Once the Seawolves' next opponent and location is determined - they're hoping for a home game - the next step will be to keep the well-oiled offensive machine running.
Stony Brook certainly has the offensive cogs in place, and once everything is put into motion it can be very scary for opposing defenses.
"The main thing about our offense is we believe in each other, and when we play together I think we are better than any I-AA team out there," quarterback Kyle Essington said.
That's a bold statement by a quarterback who just took over the offense in Week 5, but one that is backed up by one of the best running back tandems in the country - Jackolski and Miguel Maysonet.
Against Liberty, the duo was once again explosive, rushing for a combined 279 yards (the fourth consecutive game both players topped the century mark) with three total touchdowns.
"They put a lot of pressure off of the passing game, to just put the ball in their hands and watch playmakers make big plays is a huge relief and an asset to our offense," Essington said.
With the pressure taken off his shoulders, Essington was very efficient in completing 14-of-20 pass attempts for 250 yards and three touchdowns, and, most importantly, no turnovers.
Even though it's a well-known fact that the Maysonet and Jackolski will get the ball often, Stony Brook's offense is more than capable of adjusting.
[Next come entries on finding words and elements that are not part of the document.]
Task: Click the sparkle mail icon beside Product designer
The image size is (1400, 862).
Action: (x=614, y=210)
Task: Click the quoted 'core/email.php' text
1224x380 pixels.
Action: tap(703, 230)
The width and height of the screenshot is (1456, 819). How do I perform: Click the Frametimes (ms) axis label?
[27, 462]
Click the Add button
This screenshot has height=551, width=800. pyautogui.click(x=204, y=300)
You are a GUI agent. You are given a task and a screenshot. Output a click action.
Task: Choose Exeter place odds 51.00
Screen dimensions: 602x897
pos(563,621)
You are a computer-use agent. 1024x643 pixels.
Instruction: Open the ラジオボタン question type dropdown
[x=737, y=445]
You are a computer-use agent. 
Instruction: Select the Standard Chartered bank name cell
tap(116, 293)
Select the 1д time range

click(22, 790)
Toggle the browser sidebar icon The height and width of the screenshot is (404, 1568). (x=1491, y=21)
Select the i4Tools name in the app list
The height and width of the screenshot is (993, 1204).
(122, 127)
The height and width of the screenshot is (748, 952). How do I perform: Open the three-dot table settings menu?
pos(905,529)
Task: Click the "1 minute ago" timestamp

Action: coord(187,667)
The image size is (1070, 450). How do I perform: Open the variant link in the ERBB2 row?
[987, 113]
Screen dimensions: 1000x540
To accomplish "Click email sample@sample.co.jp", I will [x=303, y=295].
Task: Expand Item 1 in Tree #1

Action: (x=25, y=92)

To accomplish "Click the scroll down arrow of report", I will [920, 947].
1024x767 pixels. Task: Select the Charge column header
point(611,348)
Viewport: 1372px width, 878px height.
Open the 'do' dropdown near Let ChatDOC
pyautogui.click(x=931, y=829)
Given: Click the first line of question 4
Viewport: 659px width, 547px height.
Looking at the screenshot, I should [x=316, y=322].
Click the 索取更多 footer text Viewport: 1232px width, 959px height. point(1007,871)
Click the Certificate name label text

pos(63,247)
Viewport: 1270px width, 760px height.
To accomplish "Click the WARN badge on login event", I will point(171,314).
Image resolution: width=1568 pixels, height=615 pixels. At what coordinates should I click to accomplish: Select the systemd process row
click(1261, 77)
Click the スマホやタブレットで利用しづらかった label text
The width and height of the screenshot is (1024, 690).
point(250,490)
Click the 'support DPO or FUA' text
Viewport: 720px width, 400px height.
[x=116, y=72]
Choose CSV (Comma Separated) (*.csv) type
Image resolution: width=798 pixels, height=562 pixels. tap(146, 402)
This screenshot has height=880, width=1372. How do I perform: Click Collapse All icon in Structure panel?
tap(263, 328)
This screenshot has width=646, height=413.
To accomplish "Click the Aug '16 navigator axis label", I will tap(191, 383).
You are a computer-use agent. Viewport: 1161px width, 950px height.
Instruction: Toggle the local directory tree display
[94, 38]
It did so with great precision against Liberty.
"They had an extra week to prepare for us, so we flipped all our tendencies. Drew all our bootlegs to the field, moved the pocket to the field ... we are a big boundary run team and we flipped that, and saw our kids get out to some open space," head coach Chuck Priore said.
Not only did the Seawolves flip their tendencies, but they also added a new play to the offense, one that hadn't been run in two years and according to Priore picked up many of Stony Brook's 537 offensive yards.
Racking up yards, and, more importantly, winning, was even more significant for Stony Brook after it had the same opportunity last season - to win the conference outright and go to the playoffs - but was stifled by Liberty and struggled in a 54-28 loss.
However, that all changed this year and Liberty missed out on claiming at least a share of its fifth straight Big South championship. The Flames (7-4) are still searching for that elusive playoff berth.
"I think there was an expectation by Liberty that they deserved to go," Priore said. "Because, they feel like over the past couple years that they didn't get the bid when they had the record and deserved to. I think we worked to go and that was the difference."
And thanks to the 41-31 victory, Stony Brook now has a Big South championship to prove that the hard work paid off.